To your broader point - I think skepticism about the efficacy of the Covid vaccine is a very different (and rapidly evolving) thing than traditional anti-vaxx rhetoric.

If you don't think public trust has declined - why did fewer than 50% of people who got 2 doses go on to get a booster? What changed for them?

2 comments

Very few people get the Flu vaccine every year.

People are lazy.

People don't get them due to efficacy. People know the makers plan in advance and try to predict the strain that will hit and their prognostication is understandably sub-par.
The pros still vastly outweigh the cons. I hadn't been getting one largely out of laziness and slight needle phobia in previous years. I changed only once it became a requirement for visiting aged care homes, and even though they don't enforce it, have continued getting my annual jabs. Flu vaccines do actually generally provide quite good protection against infection of the most common strains.
The previous president suggested some sort of experimental bleach-based antiviral treatment regime was under development. And you want to ding this one for trying to persuade people to take a vaccine?
Trump didn't suggest it. He mentioned that it was being looked at as one of the possible options.

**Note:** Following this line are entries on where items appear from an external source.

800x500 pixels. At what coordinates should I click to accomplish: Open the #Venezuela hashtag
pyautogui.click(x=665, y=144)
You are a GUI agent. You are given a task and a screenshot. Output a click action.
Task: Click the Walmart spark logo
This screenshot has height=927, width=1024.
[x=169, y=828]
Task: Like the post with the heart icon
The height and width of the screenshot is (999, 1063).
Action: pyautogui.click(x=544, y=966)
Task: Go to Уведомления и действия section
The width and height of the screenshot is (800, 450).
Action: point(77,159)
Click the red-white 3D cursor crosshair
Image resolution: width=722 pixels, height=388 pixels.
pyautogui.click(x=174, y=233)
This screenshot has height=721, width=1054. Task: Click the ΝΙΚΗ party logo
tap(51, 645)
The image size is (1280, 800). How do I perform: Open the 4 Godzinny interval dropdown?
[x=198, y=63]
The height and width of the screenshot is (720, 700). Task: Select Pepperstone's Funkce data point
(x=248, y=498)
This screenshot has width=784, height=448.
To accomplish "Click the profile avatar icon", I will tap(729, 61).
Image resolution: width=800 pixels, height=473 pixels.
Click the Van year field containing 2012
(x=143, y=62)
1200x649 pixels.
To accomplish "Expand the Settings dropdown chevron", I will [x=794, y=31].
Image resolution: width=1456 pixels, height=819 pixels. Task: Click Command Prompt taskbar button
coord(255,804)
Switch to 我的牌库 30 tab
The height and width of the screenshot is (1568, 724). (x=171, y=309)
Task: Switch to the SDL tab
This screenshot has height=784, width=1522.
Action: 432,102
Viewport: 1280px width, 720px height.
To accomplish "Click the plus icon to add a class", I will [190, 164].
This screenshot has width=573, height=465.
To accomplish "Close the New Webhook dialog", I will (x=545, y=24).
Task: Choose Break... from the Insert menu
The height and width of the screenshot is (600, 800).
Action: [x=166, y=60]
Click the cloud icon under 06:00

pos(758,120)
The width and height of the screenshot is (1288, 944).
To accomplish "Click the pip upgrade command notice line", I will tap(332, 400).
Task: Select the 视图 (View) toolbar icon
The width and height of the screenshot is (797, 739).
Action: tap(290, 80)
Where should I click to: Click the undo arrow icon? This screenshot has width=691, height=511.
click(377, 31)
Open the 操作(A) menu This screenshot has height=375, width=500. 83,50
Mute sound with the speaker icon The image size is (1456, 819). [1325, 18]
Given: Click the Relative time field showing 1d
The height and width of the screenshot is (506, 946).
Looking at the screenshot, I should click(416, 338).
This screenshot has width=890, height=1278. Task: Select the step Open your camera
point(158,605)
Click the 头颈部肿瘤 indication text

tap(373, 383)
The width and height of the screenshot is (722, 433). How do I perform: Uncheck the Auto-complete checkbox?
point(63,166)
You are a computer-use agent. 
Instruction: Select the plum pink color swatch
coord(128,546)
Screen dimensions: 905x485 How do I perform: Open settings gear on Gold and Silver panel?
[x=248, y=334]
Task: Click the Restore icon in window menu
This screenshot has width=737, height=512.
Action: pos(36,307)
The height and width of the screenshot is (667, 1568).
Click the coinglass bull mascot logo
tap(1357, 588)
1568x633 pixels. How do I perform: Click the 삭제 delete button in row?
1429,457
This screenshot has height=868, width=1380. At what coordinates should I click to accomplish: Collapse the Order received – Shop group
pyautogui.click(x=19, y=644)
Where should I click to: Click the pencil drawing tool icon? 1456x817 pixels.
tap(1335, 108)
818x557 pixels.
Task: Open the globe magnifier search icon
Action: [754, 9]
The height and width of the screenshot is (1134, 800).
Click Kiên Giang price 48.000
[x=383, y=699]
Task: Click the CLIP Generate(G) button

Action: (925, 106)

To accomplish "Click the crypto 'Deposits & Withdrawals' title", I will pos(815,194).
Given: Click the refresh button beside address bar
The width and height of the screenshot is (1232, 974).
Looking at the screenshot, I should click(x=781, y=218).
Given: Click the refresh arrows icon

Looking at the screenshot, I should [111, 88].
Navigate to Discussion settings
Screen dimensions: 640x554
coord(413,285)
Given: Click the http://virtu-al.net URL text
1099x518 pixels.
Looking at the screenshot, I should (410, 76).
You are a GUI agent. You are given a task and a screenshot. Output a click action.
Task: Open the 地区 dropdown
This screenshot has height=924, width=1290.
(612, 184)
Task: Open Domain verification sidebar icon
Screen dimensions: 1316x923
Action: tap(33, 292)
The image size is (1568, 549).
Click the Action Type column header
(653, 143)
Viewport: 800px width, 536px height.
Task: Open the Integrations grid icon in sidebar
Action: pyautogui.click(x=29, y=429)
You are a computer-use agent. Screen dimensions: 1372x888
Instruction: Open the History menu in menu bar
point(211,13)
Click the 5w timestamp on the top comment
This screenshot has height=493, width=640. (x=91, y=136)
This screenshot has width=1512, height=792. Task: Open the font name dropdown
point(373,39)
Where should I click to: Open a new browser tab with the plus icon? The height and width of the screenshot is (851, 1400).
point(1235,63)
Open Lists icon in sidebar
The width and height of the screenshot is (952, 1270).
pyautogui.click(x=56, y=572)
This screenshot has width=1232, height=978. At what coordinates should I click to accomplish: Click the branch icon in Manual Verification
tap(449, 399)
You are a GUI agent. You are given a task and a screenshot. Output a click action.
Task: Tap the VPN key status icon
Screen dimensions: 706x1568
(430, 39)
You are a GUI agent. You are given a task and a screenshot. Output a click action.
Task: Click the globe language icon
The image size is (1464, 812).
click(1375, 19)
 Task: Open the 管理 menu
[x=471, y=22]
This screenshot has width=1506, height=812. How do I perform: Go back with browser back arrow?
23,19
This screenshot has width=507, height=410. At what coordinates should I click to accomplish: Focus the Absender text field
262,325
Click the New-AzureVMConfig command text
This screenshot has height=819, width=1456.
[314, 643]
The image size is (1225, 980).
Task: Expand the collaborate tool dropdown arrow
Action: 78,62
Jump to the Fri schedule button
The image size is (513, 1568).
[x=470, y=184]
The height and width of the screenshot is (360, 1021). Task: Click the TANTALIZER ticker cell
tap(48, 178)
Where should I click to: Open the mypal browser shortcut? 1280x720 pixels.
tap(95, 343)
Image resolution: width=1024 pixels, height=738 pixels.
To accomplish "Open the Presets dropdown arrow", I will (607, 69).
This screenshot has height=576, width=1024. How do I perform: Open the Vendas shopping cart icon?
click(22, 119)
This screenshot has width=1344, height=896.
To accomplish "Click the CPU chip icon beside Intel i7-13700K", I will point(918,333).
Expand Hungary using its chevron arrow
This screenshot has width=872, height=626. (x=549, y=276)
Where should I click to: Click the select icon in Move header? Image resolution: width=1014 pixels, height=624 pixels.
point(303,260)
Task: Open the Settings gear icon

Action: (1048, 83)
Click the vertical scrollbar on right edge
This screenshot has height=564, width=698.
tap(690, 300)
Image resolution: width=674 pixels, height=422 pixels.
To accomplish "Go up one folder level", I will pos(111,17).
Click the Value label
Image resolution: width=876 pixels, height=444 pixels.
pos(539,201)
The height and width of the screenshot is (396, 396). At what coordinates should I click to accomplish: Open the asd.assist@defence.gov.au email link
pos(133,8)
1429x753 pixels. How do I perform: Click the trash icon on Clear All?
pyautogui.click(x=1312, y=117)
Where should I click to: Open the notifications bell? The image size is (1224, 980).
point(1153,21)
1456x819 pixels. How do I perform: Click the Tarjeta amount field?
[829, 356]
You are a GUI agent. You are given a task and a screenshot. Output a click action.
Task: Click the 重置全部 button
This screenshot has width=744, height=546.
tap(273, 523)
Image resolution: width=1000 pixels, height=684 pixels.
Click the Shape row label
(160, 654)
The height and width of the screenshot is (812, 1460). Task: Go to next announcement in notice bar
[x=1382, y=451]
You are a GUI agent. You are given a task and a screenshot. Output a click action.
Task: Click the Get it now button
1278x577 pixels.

And I think OP is implying that a totally incorrect statement erodes trust, even if you were just trying to persuade people to take the vaccine.

Maybe these types of lies spread by the fascist totalitarian anti-freedom vaccine promoting crowd is part of the problem.
‘promoting general public health through sensible preventive medical programs’ is not generally listed among the top evils committed by totalitarian regimes.